Recruiters rethink models in increasingly competitive space
By Esther Goh,
Just as the web has shaken up retail and publishing, it's also causing recruiters to rethink their business model. And with the changing face of the workplace and an increasing number of people opting for contracting as a lifestyle choice, connecting clients and skilled staff for less is a major imperative.
OCG Consulting estimates around half of the working population will be on contract in years to come, with more than 50 percent in the IT sector already working on a project basis.
Chief executive George Brooks says this is a trend driven by an ageing working demographic and a generation more interested in flexibility than a long-term career.
OCG recently launched contractors24seven.co.nz, which is driven by its candidate database but charges a fixed flat hourly rate on all placements of $8.50.
All contractors are "market ready", according to Brooks, and have been interviewed and reference-checked within the last year.
"Clients are really looking for efficiencies and speed in online offerings and at a lower cost," he said.
He said contractors had been quick to take to the model, particularly those in accounting, finance, and IT, where skill shortages are most evident.
According to Brooks, the barriers to entry in this space are very low, enabling almost anyone to set up in the business.
Recruiters need to adopt new models to survive, whether by adding on to their existing business or setting up standalone companies.
"The more of us that do it, the more challenging it becomes to those outside the industry trying to move into our space."
Meanwhile, a newly-formed group of PR and communications professionals is shunning the commission model entirely and opting for a one-off engagement fee.
Mark Hanson, coordinator of the Contract Communicators Network (CCN), said clients would only pay contractors an hourly rate after an initial fee of $600.
This could save companies thousands over a matter of months, he said.
“As an example, with a 20 percent commission on an hourly rate of $80, the client ends up paying $640 a week in commission on top of the contractor’s hourly rate.

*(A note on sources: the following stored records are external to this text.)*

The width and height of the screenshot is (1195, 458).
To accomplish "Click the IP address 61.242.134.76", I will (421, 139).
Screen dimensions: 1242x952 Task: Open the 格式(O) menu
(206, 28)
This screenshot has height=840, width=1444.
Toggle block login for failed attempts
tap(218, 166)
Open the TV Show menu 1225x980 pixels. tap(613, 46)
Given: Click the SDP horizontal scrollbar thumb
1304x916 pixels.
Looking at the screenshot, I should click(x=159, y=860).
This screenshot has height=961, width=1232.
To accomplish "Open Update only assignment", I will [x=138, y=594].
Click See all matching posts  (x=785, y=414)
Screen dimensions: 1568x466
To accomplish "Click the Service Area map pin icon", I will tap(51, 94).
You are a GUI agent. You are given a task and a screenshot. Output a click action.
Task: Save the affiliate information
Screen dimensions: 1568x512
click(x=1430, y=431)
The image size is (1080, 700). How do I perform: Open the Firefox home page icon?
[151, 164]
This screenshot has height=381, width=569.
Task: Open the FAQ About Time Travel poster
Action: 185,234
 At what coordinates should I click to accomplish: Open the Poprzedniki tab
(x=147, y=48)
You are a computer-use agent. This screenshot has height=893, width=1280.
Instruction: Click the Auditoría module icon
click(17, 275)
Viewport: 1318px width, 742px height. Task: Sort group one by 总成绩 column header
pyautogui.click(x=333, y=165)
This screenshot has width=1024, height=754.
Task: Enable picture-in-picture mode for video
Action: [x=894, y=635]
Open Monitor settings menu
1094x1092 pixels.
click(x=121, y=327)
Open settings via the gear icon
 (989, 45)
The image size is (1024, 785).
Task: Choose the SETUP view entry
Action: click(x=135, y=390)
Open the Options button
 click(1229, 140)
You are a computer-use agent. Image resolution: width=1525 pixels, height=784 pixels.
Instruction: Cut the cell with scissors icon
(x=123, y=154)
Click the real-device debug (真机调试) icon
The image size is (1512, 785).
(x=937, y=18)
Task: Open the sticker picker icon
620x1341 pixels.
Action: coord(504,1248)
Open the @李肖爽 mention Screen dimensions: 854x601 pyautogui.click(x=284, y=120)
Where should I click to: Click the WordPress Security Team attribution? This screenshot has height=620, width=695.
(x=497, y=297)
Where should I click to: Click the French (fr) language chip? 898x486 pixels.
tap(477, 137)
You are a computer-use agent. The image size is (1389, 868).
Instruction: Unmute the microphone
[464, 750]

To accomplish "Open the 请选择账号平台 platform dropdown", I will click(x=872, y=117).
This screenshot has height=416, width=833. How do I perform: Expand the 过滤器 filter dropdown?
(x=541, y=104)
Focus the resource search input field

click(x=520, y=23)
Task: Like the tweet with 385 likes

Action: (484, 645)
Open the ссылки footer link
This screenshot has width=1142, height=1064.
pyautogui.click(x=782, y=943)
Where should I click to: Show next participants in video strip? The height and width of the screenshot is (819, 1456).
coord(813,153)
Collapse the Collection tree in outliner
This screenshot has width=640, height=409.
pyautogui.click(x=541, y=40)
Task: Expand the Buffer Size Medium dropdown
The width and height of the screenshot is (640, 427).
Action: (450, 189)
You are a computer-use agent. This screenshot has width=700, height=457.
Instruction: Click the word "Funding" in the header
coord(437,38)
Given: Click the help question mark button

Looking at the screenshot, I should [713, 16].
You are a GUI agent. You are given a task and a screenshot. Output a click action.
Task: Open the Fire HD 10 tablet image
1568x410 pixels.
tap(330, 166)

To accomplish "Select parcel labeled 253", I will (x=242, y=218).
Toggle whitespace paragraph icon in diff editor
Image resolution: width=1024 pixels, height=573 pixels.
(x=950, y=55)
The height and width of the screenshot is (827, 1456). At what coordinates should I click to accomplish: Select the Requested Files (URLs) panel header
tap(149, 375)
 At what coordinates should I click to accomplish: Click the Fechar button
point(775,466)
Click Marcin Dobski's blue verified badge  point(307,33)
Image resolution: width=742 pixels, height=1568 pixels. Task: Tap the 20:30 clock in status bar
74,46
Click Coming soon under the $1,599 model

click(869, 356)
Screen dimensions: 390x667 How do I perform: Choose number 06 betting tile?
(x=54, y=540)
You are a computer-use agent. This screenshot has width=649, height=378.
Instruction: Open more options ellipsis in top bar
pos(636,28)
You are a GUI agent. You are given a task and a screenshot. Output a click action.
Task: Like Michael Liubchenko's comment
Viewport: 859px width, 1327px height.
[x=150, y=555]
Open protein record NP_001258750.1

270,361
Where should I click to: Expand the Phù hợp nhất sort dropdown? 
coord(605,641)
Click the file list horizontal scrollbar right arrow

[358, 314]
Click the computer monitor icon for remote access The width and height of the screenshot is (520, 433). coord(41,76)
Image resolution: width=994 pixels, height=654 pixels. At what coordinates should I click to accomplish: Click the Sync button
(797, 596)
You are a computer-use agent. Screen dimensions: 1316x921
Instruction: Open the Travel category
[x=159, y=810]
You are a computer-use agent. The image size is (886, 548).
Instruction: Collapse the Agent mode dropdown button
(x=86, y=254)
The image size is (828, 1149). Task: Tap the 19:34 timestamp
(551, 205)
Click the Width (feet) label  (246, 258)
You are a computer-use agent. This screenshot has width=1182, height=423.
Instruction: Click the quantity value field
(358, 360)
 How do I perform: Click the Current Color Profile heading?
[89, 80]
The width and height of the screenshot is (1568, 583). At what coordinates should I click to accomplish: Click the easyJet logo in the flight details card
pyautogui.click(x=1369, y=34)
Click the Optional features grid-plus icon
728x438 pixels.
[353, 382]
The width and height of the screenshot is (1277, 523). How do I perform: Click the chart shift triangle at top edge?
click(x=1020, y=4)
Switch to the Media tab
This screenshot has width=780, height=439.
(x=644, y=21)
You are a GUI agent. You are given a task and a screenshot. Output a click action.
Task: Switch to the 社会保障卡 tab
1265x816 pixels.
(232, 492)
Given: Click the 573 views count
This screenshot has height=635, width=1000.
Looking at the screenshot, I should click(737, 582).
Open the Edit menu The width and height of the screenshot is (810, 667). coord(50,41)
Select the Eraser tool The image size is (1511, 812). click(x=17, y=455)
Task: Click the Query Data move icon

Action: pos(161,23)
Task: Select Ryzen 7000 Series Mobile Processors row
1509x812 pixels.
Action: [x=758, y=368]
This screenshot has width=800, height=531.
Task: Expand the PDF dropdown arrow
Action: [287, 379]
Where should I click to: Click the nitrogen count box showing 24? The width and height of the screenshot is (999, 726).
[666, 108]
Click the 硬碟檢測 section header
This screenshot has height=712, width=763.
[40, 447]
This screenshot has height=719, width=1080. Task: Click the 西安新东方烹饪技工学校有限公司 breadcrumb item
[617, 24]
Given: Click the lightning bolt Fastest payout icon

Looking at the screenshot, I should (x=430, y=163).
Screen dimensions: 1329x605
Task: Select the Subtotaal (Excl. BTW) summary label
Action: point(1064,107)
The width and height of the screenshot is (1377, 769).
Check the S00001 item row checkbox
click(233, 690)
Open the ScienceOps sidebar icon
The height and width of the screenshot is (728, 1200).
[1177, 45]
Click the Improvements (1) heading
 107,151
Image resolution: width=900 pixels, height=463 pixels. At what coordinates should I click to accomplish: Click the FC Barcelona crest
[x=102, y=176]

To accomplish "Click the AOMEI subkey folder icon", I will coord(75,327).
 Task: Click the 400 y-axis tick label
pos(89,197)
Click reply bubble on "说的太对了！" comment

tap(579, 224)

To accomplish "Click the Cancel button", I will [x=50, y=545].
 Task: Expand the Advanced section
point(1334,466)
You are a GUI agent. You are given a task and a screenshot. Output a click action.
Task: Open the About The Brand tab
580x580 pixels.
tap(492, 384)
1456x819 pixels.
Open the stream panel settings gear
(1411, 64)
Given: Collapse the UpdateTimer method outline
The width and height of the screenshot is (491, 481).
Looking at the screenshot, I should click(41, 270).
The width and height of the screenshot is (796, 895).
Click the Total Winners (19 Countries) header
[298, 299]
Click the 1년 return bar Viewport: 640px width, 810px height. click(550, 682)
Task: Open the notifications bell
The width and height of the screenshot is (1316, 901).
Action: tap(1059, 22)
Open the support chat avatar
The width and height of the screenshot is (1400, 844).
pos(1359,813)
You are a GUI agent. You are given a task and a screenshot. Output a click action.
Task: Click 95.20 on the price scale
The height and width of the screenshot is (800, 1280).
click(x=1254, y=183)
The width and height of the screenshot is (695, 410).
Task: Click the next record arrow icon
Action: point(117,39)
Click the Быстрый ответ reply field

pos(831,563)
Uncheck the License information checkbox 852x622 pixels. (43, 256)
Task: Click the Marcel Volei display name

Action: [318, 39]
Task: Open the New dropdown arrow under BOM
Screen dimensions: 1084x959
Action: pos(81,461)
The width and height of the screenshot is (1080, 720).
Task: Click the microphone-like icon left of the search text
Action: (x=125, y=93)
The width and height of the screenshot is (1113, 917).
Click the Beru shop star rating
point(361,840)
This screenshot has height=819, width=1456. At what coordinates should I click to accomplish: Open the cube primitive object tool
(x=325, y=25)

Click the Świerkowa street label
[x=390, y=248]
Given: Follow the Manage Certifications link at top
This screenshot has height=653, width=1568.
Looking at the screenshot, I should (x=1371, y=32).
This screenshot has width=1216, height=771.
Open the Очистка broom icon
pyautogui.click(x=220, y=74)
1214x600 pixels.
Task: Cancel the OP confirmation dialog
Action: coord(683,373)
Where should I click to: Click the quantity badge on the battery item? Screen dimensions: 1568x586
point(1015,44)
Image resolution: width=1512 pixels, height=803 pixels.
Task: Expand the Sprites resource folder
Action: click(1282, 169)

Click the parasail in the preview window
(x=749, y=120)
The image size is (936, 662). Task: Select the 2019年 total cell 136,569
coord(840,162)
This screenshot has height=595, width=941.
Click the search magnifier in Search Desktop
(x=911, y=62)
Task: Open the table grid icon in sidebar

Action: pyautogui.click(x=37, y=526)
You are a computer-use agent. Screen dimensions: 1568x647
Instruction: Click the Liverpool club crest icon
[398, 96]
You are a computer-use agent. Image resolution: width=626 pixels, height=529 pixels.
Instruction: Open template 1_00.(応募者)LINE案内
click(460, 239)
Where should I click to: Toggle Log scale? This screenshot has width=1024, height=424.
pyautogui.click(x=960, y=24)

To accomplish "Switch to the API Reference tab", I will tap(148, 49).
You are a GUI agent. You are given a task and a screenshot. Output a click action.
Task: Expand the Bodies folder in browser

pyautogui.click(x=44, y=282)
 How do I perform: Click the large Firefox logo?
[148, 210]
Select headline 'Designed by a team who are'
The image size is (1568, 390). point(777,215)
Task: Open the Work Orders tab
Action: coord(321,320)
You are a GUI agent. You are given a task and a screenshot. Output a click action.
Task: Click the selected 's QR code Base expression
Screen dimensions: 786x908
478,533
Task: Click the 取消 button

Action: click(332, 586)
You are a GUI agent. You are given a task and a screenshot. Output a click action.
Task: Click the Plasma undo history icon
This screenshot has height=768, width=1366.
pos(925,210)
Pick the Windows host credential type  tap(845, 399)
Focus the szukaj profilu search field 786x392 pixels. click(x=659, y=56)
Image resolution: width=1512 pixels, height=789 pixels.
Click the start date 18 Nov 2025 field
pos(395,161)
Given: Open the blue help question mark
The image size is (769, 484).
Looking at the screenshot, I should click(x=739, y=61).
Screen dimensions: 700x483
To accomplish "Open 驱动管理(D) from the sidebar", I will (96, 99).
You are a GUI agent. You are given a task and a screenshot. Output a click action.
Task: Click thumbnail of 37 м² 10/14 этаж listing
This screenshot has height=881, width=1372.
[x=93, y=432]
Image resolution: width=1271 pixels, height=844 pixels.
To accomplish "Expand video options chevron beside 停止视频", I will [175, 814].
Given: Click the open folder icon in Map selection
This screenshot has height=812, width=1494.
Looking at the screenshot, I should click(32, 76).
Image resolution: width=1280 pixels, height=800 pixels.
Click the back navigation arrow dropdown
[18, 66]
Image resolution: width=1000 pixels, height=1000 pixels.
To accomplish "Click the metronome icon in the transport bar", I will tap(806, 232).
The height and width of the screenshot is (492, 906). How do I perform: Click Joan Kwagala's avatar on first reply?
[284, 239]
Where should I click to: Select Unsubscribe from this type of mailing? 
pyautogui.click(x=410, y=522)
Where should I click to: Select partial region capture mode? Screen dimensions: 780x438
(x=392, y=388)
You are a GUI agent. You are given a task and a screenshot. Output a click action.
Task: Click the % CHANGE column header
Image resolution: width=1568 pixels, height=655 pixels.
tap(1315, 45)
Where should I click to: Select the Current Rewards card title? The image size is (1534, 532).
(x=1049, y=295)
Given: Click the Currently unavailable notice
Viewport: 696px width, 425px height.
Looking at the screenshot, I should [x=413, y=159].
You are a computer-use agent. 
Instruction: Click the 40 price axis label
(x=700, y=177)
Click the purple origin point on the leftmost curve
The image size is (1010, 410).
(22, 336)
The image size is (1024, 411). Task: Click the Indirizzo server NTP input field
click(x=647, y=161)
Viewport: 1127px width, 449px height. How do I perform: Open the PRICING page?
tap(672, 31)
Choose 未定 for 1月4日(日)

Over the course of a three month contract, that’s $7680,” he said.
“That money could either be saved from the client’s communications budget, or be used for PR and comms activities and initiatives that the client wants to pursue, but may not because of a lack of budget.”
Hanson said all network members had several years of experience as contractors in the communications field.
“The specialist contracting PR and communications field is a very small one ... CCN contractors have essentially been reference checked by their peers."